A relatively well-known factoid is that Homer writes of the “wine-dark sea” because the Greeks had no word for blue. He looked at the ocean and saw something different than we do. But Maria Michela Sassi, professor of ancient philosophy at the University of Pisa, gives a deeper illumination to the issue.

In her essay, “The Sea Was Never Blue,” Sassi writes that, well, first of all, Homer did have words at least for aspects of blue: “kuaneos, to denote a dark shade of blue merging into black; and glaukos, to describe a sort of ‘blue-gray,’” as in gray-eyed Athena. But indeed, the sky was “big, starry, or of iron or bronze (because of its solid fixity),” and the sea was “whitish” and “blue-gray,” or “pansylike,” “winelike,” or “purple.” But neither sea nor sky was ever simply blue.

This didn’t apply only to our familiar blue expanses.
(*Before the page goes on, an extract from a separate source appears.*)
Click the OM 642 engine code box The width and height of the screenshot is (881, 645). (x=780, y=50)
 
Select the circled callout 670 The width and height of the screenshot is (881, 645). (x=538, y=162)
Sassi gathers examples of Greek descriptions that would seem patently wrong to a modern reader. “The simple word xanthos covers the most various shades of yellow, from the shining blond hair of the gods, to amber, to the reddish blaze of fire. Chloros, since it’s related to chloe (grass), suggests the color green but can also itself convey a vivid yellow, like honey.”

We know grass and honey are not the same color—did the Greeks somehow not?

Human eyes haven’t changed in the past 2,500 years, though in 1858 the classicist and eventual British prime minister William Gladstone did propose that, as Sassi puts it, “the visual organ of the ancients was still in its infancy.” But while Gladstone’s conclusion was wrong, he was doing his best to explain the fact that ancient Greek writing reflects a particular sensitivity to light, not just hue.

Our contemporary understanding of color is primarily defined by hue—the position on the rainbow spectrum—with variations in lightness, or value. (Red and pink have the same hue, but pink has a lighter value.) There’s also saturation, the intensity of the color—vivid blue versus the less saturated gray-blue.

Sassi sees in Greek descriptions of color more emphasis placed on saliency, which is how much a color grabs your attention. Red is more salient than blue or green, and sure enough, Sassi finds that descriptions of green and blue in Greek are more focused on the qualities that grab your attention than on the rather unsalient hues. She writes, “In some contexts the Greek adjective chloros should be translated as ‘fresh’ instead of ‘green,’ or leukos as ‘shining’ rather than ‘white.’” It wasn’t that the Greeks couldn’t see blue, they just didn’t care about blueness as much as other qualities of what they were seeing.